Elsevier

Fish & Shellfish Immunology

Volume 88, May 2019, Pages 627-635
Fish & Shellfish Immunology

Full length article
Characterisation and function of TRIM23 in grass carp (Ctenopharyngodon idella)

https://doi.org/10.1016/j.fsi.2019.03.025Get rights and content

Highlights

  • The TRIM23 gene in grass carp (Ctenopharyngodon idella) was identified and analysed.

  • Expression and transcriptional regulation of TRIM23 gene were investigated.

  • TRIM23 involved in the regulation of the promoter activity of IRF3 and IRF7.

  • The TRIM23 protein could colocalise and interact with TRAF6 and MyD88 in CIK cells.
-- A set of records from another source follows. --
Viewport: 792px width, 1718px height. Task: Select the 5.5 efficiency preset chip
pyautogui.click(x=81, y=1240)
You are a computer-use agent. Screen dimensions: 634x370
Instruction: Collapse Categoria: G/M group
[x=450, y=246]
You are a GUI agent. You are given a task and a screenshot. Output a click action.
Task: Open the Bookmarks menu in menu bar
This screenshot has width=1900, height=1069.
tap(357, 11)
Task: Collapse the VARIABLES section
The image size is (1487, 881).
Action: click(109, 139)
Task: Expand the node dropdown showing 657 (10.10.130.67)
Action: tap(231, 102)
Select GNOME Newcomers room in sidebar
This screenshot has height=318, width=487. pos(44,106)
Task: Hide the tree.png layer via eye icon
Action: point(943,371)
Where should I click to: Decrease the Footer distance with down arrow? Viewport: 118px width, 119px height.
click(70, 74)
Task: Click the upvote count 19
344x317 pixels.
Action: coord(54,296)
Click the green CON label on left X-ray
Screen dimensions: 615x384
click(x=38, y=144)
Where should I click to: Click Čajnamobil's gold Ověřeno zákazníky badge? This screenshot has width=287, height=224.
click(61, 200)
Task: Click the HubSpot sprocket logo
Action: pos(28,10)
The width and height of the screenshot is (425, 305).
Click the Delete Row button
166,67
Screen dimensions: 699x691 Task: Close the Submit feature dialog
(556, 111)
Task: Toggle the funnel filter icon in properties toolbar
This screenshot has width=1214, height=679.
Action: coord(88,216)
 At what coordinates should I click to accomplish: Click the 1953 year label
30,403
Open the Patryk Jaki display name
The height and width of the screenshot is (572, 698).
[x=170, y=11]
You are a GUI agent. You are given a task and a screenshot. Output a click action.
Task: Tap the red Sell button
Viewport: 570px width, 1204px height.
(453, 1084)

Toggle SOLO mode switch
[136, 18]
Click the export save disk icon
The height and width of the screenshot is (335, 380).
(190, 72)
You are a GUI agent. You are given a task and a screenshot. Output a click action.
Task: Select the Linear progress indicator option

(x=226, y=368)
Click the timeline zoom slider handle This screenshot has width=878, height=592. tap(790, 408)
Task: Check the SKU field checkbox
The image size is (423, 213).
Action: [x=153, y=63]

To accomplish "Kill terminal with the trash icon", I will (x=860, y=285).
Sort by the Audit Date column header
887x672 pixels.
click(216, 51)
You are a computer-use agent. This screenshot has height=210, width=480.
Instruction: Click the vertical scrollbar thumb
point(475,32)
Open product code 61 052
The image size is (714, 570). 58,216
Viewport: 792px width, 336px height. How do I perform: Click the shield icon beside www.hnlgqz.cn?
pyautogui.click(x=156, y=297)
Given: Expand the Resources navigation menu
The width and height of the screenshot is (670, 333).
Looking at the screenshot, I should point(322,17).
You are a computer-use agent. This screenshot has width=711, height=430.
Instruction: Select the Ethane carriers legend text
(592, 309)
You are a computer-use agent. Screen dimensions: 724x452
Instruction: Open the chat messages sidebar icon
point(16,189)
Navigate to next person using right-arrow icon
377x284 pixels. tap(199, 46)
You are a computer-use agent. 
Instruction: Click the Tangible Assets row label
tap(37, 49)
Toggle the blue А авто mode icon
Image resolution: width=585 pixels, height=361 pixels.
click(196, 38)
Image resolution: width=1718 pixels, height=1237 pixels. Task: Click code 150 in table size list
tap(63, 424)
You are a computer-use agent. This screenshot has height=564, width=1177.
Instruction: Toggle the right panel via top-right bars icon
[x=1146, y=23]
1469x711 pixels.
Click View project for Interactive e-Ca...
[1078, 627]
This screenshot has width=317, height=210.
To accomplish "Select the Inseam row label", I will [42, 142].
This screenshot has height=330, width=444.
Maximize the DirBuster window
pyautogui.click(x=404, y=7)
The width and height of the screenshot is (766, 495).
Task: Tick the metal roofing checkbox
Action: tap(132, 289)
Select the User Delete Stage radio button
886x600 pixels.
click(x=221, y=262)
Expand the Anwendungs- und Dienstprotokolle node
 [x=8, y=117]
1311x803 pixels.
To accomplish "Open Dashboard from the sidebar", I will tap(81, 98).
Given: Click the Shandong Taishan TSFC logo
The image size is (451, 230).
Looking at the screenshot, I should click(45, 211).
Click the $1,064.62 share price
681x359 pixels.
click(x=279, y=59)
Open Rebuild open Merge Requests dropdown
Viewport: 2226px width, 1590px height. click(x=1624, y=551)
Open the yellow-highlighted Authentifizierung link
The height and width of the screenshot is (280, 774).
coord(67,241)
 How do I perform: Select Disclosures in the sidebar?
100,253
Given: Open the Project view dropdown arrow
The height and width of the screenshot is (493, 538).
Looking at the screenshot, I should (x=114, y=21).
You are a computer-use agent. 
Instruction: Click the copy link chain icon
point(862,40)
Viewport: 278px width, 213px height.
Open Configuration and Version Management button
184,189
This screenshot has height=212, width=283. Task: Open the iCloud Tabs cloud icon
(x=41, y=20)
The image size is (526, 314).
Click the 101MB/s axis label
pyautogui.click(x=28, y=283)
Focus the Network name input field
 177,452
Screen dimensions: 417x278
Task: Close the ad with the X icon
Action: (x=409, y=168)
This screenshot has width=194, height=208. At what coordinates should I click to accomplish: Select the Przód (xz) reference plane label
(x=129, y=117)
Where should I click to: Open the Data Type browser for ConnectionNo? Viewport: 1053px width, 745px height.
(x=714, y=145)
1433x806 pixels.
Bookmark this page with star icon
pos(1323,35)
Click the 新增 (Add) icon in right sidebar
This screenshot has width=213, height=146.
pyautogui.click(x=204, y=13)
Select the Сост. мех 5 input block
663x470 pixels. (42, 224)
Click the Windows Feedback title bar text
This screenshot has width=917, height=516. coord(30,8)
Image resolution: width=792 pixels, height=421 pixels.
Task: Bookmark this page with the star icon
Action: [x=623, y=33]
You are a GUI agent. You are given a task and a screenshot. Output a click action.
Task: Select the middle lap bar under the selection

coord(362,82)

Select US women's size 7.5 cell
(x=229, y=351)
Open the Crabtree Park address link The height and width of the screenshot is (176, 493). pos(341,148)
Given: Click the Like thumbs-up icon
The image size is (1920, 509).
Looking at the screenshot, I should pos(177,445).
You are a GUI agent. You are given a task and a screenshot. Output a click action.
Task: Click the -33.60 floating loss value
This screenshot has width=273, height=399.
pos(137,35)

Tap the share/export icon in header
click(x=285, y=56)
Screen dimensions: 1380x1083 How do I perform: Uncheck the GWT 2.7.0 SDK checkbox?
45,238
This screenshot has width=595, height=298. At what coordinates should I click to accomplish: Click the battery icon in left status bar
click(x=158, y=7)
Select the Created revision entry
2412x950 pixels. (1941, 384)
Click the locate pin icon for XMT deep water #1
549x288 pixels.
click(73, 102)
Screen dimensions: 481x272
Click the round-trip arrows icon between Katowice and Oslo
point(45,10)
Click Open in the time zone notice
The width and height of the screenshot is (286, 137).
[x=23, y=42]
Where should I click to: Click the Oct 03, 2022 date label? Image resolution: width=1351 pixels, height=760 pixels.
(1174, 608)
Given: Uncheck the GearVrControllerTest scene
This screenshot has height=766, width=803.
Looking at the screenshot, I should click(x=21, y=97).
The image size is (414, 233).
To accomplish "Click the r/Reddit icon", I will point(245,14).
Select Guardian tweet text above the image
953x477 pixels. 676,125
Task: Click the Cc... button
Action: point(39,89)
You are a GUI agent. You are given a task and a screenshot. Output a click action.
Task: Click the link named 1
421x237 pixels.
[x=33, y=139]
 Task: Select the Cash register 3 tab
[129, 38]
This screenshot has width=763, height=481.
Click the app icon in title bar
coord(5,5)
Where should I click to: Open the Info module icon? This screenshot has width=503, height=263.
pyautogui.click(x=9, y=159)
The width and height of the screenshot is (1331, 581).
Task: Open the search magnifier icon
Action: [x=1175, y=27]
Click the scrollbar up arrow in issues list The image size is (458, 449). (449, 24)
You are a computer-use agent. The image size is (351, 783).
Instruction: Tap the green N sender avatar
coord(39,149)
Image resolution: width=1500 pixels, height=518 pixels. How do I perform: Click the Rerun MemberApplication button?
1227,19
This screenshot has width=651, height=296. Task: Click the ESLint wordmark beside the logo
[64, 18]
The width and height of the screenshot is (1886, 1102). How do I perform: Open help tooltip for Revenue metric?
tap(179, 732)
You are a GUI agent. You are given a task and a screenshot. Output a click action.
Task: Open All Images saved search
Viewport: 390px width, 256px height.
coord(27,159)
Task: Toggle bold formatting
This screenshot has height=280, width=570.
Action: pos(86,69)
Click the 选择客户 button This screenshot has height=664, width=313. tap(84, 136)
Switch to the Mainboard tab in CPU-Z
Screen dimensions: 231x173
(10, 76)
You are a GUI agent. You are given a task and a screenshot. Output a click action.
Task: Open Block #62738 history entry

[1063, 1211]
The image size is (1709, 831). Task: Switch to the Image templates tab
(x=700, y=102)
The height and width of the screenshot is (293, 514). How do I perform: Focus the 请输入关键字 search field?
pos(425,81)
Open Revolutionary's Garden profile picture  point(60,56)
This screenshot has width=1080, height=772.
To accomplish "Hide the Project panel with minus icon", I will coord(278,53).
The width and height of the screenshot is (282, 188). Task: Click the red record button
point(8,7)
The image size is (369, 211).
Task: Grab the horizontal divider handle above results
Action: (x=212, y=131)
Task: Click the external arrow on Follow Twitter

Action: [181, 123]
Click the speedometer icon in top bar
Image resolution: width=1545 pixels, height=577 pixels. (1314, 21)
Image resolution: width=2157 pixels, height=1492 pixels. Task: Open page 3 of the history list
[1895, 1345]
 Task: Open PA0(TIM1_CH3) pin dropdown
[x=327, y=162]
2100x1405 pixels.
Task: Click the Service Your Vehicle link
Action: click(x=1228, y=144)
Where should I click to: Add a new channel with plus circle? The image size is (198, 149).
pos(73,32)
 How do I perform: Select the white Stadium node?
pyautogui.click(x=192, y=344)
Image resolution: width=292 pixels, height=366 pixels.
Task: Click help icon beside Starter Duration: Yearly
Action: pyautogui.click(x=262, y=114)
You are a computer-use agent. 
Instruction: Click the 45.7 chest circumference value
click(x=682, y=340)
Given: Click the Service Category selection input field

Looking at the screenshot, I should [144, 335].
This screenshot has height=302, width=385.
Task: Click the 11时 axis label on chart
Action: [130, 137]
  • The TRIM23 protein could induce autophagy.

Abstract

Tripartite motif (TRIM) proteins are key components of the innate immune system, functioning as antiviral restriction factors or modulating signaling cascades that lead to proinflammatory cytokine induction. In the present study, the TRIM family gene TRIM23 from grass carp (Ctenopharyngodon idella) was cloned and characterised. TRIM23 was moderately expressed in the examined tissues, and the significantly altered expression was observed after grass carp reovirus (GCRV) and poly(I:C) infection. Dual-luciferase activity assay showed that TRIM23, especially its C-terminal domain ARF, depressed the promoter activity of IRF3 and IRF7. The subcellular localisation showed that TRIM23 protein was located in the cytoplasm and could be recruited by both TRAF6 and MyD88. Furthermore, TRIM23 was confirmed to interact with either TRAF6 or MyD88 by the bimolecular fluorescence complementation (BiFC) system in CIK cells. Additionally, autophagy was enhanced by over-expressed TRIM23 in 293T cells. Taken together, our results demonstrate that TRIM23 gene plays an important role in innate immune regulation and provide new insights into understanding the functional characteristics of the TRIM23 in teleosts.

Introduction

Innate immune responses are activated by the engagement of pattern recognition receptors (PRRs) recognizing the invaded pathogen [[1], [2], [3]]. Subsequently, various immune responses were initiated, including the production of cytokines and the initiation of pro-inflammatory and adaptive immune responses [4]. The tripartite motif-containing (TRIM) superfamily (also known as RBBC superfamily) contains about 100 members in humans and most of them have emerged as key components of the innate immune system, functioning as antiviral restriction factors or involving in a broad range of biological processes that are associated with innate immunity [[5], [6], [7], [8], [9]].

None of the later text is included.